─── Source records ───

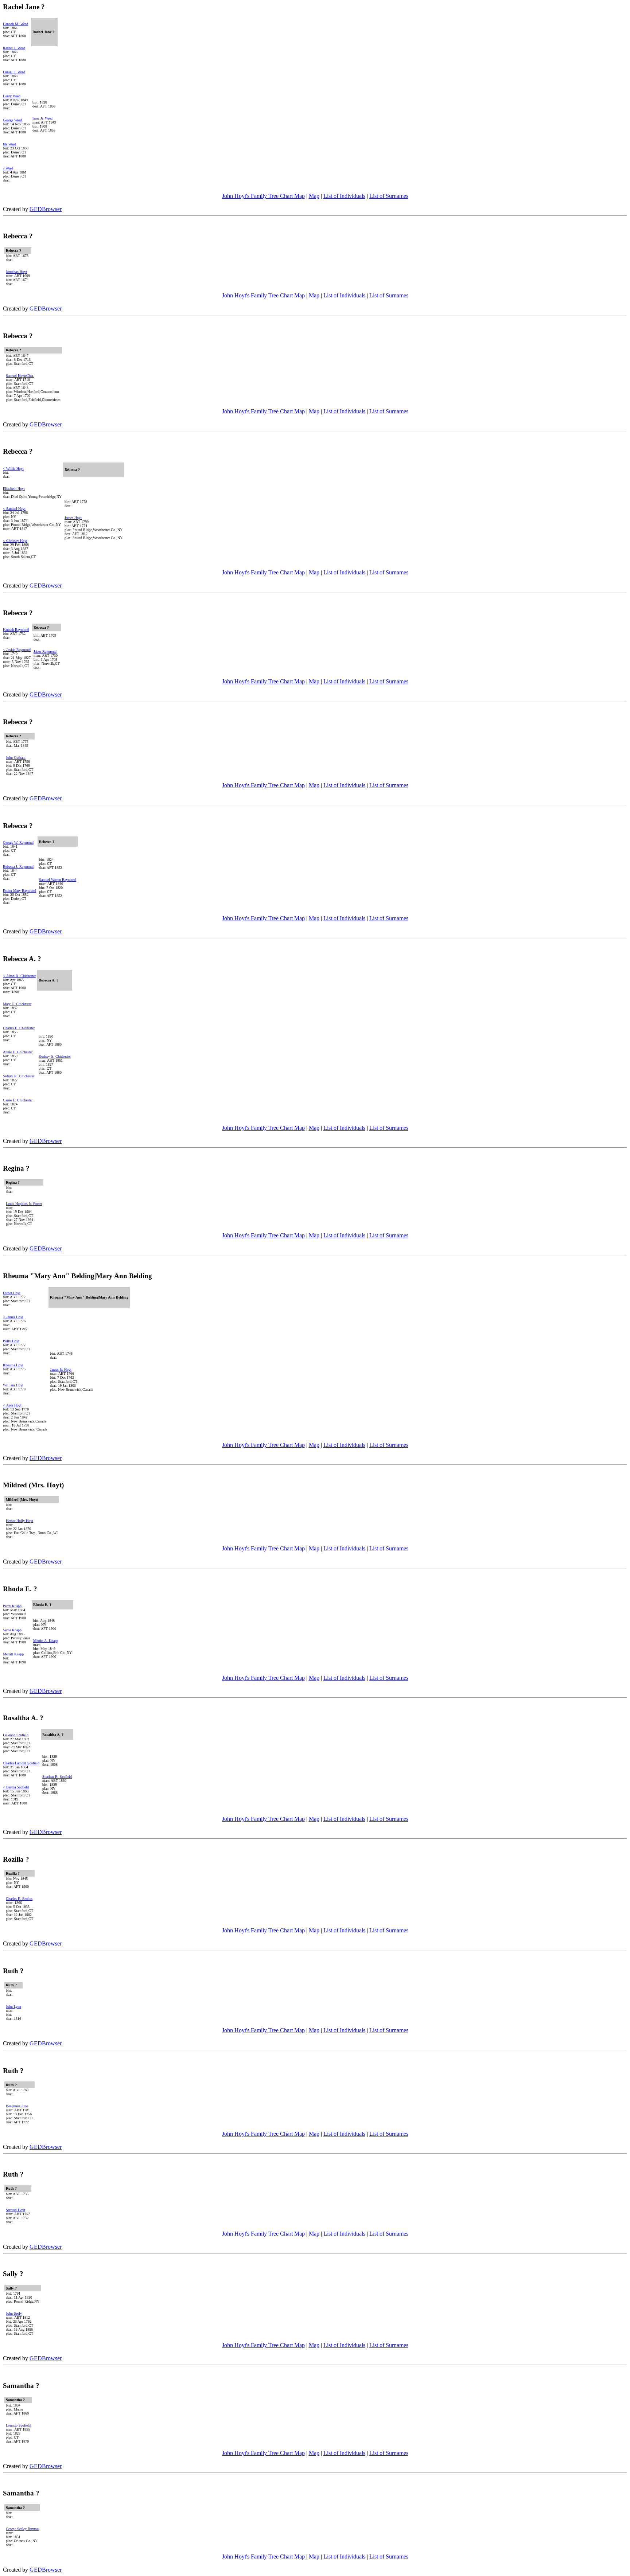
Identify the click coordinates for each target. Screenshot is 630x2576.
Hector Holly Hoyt (19, 1521)
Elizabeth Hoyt (14, 489)
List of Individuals (344, 196)
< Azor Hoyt (12, 1405)
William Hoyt (13, 1385)
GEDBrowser (46, 209)
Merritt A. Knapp (45, 1641)
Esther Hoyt (11, 1293)
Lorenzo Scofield (18, 2425)
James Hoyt (73, 518)
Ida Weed (9, 144)
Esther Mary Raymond (19, 891)
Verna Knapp (12, 1630)
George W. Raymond (18, 842)
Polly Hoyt (11, 1341)
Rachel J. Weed (14, 48)
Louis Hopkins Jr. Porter (24, 1204)
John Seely (14, 2313)
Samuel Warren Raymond (57, 880)
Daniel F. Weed (14, 72)
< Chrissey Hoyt (15, 541)
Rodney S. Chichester (55, 1056)
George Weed (12, 120)
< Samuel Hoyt (14, 509)
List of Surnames (388, 196)
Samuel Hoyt (15, 2210)
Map (314, 196)
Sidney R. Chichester (18, 1076)
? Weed (8, 168)
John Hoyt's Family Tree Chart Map (263, 196)
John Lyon (13, 2007)
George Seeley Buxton (22, 2529)
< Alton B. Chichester (19, 976)
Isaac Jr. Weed (42, 118)
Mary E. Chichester (17, 1004)
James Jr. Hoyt (60, 1369)
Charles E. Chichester (19, 1028)
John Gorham (16, 758)
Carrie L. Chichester (17, 1100)
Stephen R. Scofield (57, 1777)
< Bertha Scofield (16, 1787)
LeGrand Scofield (15, 1735)
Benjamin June (17, 2106)
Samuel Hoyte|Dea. (20, 376)
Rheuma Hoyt (13, 1365)
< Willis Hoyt (13, 469)
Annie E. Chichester (17, 1052)
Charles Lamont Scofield (21, 1763)
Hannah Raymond (16, 630)
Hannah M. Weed (15, 24)
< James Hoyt (13, 1317)
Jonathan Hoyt (16, 272)
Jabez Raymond (45, 651)
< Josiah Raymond (17, 650)
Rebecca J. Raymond (18, 866)
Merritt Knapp (13, 1654)
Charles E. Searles (19, 1899)
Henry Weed (11, 96)
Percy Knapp (12, 1606)
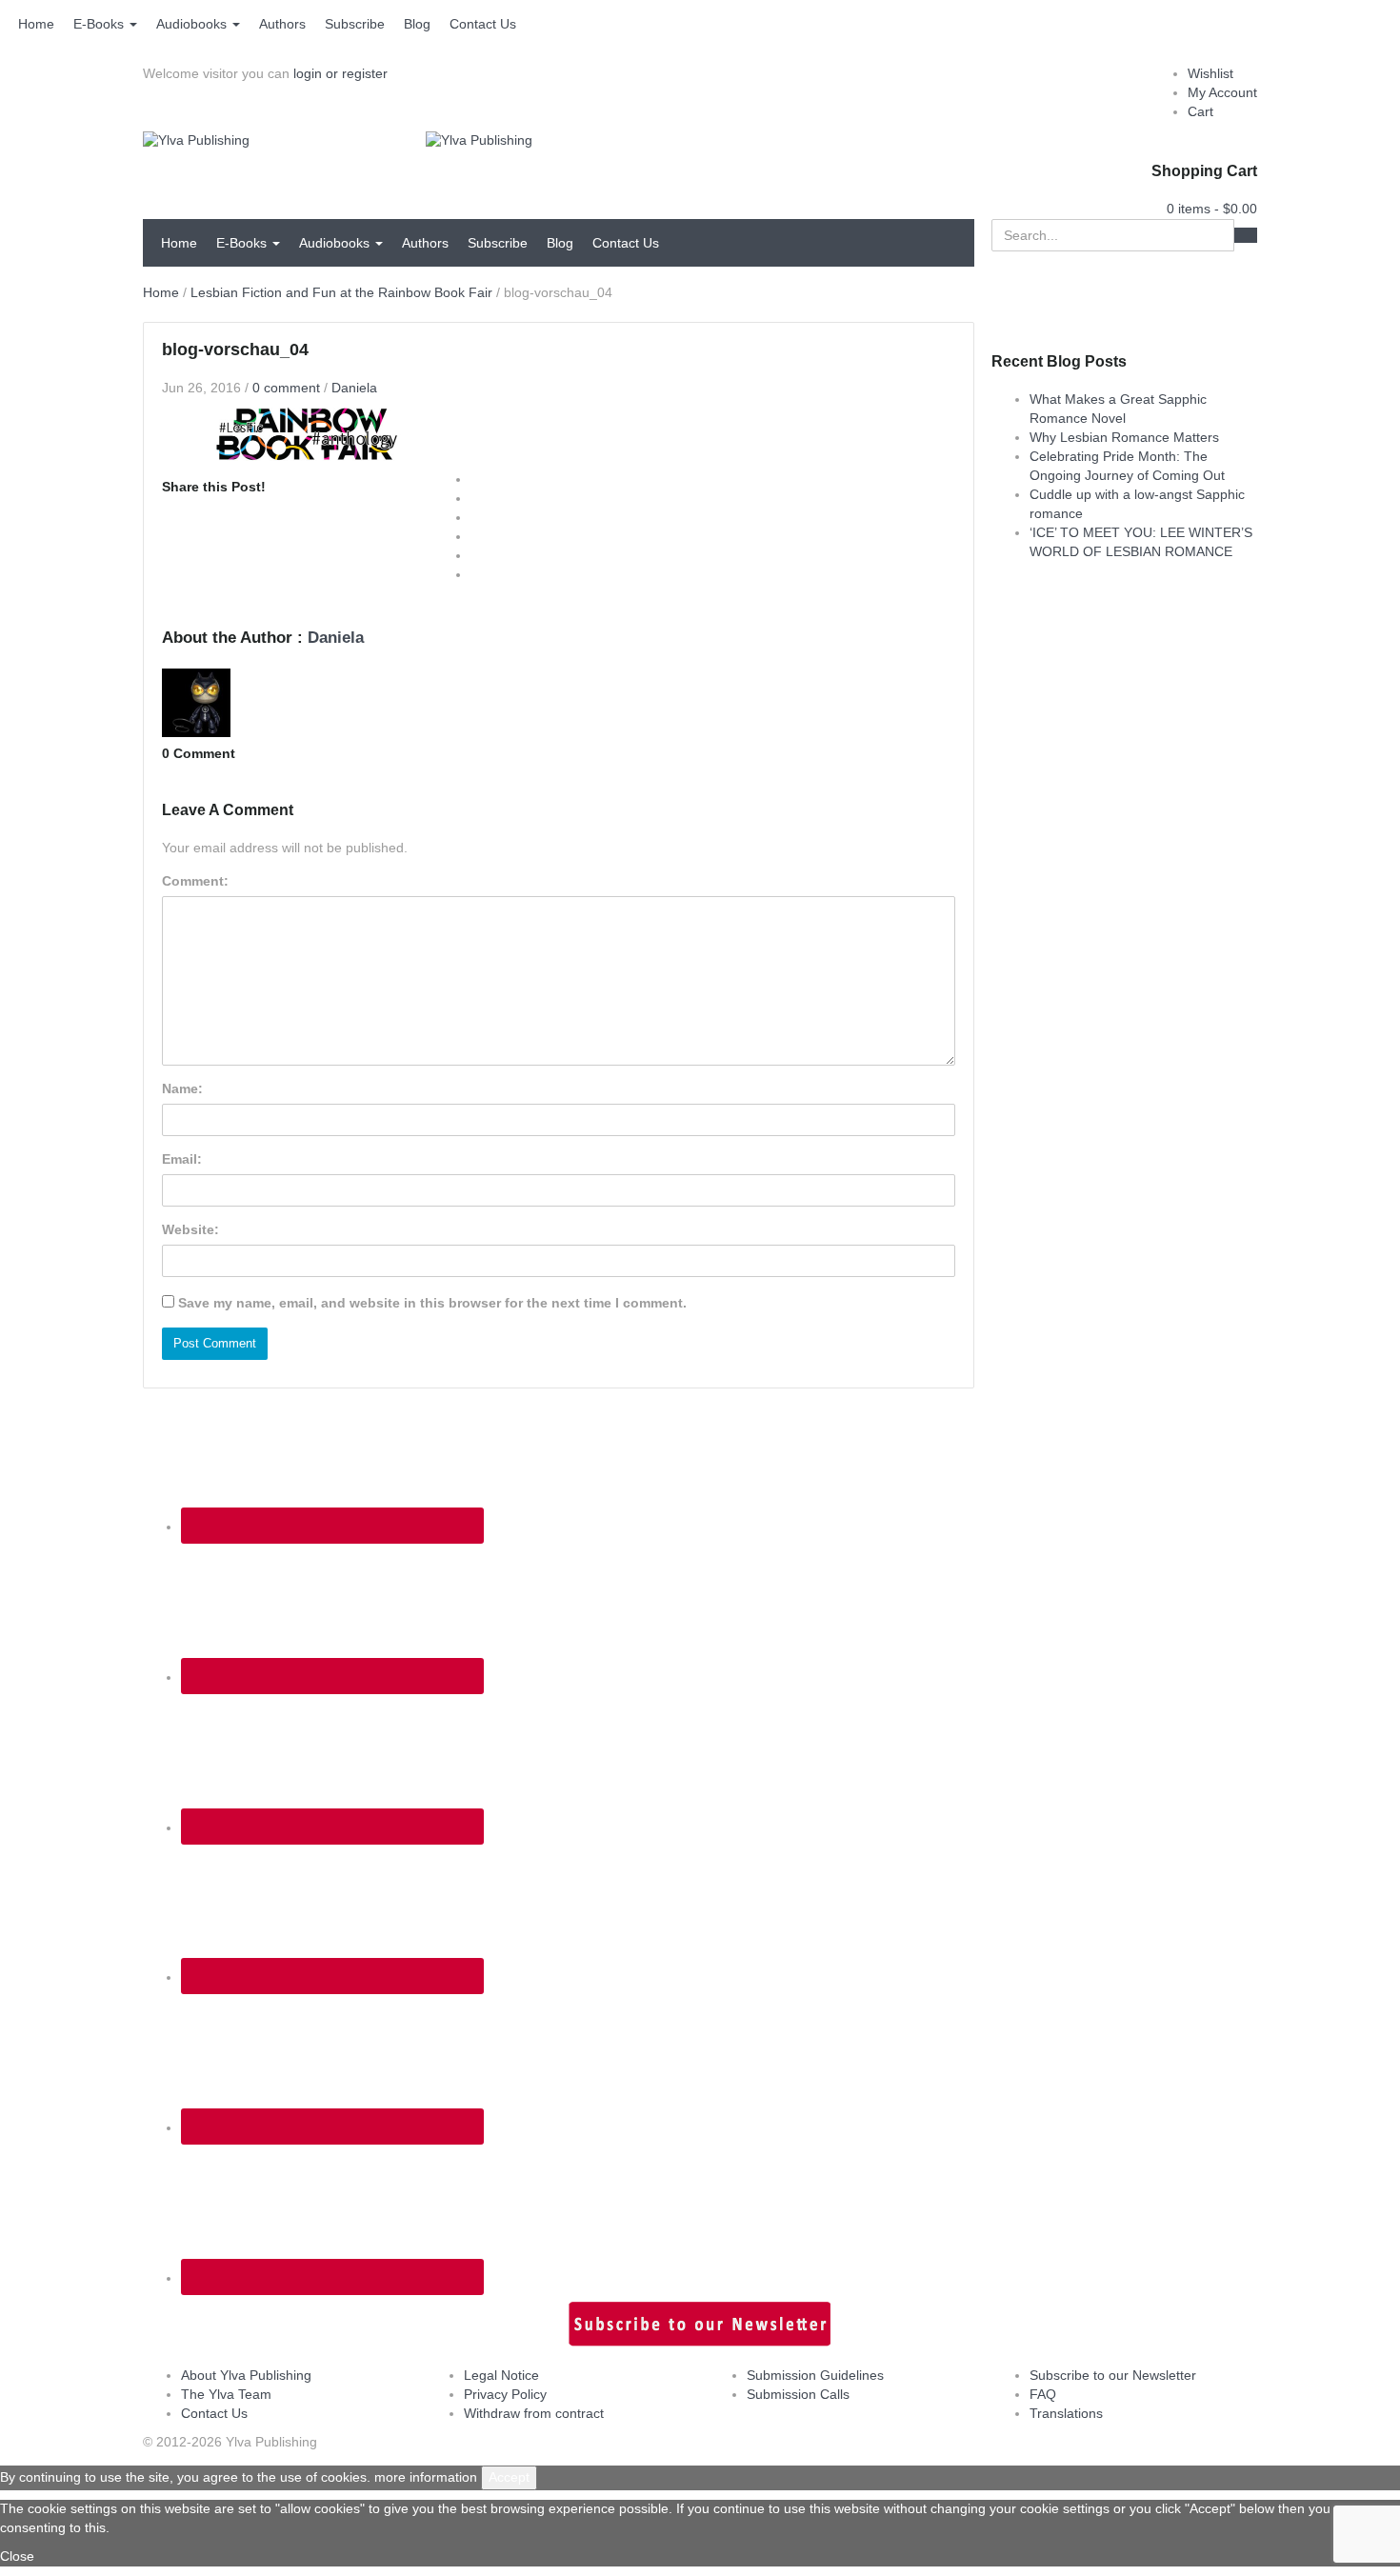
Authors (282, 23)
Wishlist (1210, 73)
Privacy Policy (505, 2394)
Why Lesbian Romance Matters (1124, 437)
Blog (417, 23)
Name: (182, 1088)
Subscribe (355, 23)
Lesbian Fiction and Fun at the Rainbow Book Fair (341, 292)
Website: (190, 1229)
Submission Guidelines (815, 2375)
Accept (509, 2477)
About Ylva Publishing (246, 2375)
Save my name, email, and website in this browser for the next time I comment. (432, 1302)
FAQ (1043, 2394)
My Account (1222, 92)
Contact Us (483, 23)
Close (17, 2556)
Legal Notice (501, 2375)
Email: (182, 1159)
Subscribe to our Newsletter (1113, 2375)
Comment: (195, 881)
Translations (1066, 2413)
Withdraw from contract (534, 2413)
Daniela (354, 387)
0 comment (286, 387)
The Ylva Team (226, 2394)
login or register (340, 73)
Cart (1200, 111)
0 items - (1212, 208)
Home (36, 23)
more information (425, 2477)
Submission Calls (798, 2394)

───

- [Task instructions]
Print the lines from the line containing "Charles E. Searles (19, 1899)" through the last line of the listing, exactly as they stand, and leave any pictures out.

- [Answer section]
Charles E. Searles (19, 1899)
Henry Weed (11, 96)
Percy Knapp (12, 1606)
Authors (282, 23)
Wishlist (1210, 73)
Privacy Policy (505, 2394)
Why Lesbian Romance Matters (1124, 437)
Blog (417, 23)
Name: (182, 1088)
Subscribe (355, 23)
Lesbian Fiction and Fun at the Rainbow Book Fair (341, 292)
Website: (190, 1229)
Submission Guidelines (815, 2375)
Accept (509, 2477)
About Ylva Publishing (246, 2375)
Save my name, email, and website in this browser for the next time I comment. (432, 1302)
FAQ (1043, 2394)
My Account (1222, 92)
Contact Us (483, 23)
Close (17, 2556)
Legal Notice (501, 2375)
Email: (182, 1159)
Subscribe to our Newsletter (1113, 2375)
Comment: (195, 881)
Translations (1066, 2413)
Withdraw from contract (534, 2413)
Daniela (354, 387)
0 comment (286, 387)
The Ylva Team (226, 2394)
login or register (340, 73)
Cart (1200, 111)
0 items - (1212, 208)
Home (36, 23)
more information (425, 2477)
Submission Calls (798, 2394)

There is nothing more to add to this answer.